QuTE: Decentralized multiple testing on sensor networks with false discovery rate control


The field of distributed estimation, computation, testing and learning on graphs has witnessed large advances in theory and wide adoption in practice. However, there do not currently exist any methods for multiple hypothesis testing on graphs that are equipped with provable guarantees on error metrics like the false discovery rate (FDR). In this paper, we consider a novel but natural setting where distinct agents reside on the nodes of an undirected graph, and each agent possesses p-values corresponding to one or more hypotheses local to its node. Each agent must individually decide whether to reject one or more local hypotheses by only communicating with its neighbors, with the joint aim that the global FDR over the entire graph must be controlled at a predefined level. We propose a simple decentralized family of Query- Test-Exchange (QuTE) algorithms and prove that they can control FDR under independence or positive dependence of the p-values.
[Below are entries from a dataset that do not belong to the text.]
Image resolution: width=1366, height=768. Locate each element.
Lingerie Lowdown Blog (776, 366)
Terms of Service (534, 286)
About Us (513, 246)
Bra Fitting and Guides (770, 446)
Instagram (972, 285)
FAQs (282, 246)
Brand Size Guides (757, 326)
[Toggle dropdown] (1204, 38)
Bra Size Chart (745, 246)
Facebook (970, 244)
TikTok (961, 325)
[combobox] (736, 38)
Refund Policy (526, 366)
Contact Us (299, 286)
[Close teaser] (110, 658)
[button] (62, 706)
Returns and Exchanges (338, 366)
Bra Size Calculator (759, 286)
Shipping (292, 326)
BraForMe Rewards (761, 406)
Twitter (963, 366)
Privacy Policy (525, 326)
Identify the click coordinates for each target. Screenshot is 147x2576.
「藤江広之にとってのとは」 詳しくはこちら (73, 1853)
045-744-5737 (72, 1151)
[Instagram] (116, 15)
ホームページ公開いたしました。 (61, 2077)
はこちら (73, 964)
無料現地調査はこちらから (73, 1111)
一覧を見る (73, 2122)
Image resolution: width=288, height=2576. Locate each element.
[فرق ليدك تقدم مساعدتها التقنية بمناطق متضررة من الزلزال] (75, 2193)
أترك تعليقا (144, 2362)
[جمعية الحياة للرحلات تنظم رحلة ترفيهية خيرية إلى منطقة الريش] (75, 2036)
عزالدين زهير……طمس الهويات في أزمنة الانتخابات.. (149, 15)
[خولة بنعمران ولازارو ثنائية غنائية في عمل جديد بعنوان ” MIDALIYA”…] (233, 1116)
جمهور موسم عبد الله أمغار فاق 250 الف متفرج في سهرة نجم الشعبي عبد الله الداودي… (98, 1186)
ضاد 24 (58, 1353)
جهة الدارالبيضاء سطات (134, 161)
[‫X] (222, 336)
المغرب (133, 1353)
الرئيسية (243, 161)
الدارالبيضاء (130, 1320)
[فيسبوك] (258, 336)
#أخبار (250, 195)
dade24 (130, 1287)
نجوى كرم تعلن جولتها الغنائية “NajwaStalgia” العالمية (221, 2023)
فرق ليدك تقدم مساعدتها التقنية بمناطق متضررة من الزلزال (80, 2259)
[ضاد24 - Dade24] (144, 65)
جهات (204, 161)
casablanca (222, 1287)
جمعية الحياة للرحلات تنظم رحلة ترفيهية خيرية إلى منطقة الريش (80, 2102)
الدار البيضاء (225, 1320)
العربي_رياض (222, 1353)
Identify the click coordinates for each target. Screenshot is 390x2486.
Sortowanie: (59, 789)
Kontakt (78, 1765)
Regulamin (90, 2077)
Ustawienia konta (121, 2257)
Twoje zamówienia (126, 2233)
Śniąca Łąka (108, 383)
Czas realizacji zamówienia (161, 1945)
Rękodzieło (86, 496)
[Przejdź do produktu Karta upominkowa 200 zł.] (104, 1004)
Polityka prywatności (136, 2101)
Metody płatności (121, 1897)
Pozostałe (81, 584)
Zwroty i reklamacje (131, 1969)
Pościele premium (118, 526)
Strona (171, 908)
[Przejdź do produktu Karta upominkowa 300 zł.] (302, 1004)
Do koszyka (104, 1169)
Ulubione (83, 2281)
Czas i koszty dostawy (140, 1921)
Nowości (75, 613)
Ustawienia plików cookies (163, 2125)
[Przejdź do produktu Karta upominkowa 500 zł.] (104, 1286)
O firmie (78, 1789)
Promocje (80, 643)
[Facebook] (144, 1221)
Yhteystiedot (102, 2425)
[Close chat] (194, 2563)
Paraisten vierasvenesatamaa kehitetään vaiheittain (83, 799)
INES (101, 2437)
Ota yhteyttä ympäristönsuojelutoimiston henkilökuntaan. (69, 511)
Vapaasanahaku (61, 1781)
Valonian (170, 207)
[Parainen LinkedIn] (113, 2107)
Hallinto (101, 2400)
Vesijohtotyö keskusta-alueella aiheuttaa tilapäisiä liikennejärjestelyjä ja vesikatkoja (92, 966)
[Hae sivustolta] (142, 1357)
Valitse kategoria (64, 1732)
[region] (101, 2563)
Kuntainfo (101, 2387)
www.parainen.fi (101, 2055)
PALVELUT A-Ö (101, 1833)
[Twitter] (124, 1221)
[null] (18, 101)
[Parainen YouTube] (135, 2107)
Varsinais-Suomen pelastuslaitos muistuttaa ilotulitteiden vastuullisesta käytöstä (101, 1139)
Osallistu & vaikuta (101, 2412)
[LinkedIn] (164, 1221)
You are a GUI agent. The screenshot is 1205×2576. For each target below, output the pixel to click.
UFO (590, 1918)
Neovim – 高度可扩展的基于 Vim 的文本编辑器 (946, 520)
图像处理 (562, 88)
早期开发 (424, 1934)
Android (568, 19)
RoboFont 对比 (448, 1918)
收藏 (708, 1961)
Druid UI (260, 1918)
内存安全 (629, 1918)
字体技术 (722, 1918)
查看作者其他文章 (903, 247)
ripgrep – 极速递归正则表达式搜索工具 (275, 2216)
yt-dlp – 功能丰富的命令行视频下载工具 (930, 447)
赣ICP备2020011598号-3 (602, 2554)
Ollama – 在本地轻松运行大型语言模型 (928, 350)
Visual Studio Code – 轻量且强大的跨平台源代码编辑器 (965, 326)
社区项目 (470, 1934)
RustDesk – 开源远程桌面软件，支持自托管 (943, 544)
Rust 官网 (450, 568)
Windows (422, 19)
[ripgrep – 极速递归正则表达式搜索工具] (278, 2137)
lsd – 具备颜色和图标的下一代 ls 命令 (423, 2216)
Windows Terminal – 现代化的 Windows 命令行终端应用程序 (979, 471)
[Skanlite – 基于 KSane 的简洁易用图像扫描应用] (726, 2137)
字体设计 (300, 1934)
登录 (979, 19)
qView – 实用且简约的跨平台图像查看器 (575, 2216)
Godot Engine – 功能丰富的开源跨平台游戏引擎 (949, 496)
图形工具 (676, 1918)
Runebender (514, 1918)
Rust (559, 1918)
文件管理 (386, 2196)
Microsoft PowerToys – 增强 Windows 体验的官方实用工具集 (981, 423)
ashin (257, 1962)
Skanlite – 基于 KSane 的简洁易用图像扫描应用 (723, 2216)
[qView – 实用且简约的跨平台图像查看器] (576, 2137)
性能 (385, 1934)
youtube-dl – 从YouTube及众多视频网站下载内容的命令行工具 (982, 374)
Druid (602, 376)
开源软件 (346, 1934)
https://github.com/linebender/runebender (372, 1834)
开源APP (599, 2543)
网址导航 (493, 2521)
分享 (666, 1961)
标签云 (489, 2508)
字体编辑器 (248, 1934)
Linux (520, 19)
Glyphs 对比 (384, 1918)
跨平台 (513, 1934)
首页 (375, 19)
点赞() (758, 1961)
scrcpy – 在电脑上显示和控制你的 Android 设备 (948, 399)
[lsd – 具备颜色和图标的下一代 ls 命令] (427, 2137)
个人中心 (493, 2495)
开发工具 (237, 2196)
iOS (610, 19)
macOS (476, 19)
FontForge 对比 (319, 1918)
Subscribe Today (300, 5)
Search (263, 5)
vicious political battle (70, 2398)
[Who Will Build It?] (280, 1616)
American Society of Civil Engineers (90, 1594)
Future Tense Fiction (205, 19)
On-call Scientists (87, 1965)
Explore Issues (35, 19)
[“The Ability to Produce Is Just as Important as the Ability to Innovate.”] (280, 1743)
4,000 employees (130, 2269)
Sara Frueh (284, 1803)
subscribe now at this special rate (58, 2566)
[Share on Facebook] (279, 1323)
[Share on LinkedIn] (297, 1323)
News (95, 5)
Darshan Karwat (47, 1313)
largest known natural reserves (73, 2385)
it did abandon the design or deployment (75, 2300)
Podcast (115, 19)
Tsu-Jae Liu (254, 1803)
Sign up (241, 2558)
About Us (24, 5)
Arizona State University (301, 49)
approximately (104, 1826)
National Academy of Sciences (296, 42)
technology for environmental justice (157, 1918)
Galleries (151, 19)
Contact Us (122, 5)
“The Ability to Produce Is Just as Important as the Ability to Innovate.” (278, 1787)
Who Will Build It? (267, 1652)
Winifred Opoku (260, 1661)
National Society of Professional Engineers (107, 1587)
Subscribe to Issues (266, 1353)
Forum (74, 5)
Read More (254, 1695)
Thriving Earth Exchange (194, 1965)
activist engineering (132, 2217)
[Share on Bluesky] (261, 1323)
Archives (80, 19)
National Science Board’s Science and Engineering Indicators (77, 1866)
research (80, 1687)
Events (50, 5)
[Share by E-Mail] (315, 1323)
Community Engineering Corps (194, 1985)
Our algorithm reduces to the Benjamini-Hochberg algorithm when the graph is a star or a clique, and to the Bonferroni procedure when the graph has no edges. We study the power of our procedure using a simulation suite of different levels of connectivity and communication on a variety of graph structures, and also provide an illustrative real-world example.

2017 IEEE 56th Annual Conference on Decision and Control (CDC).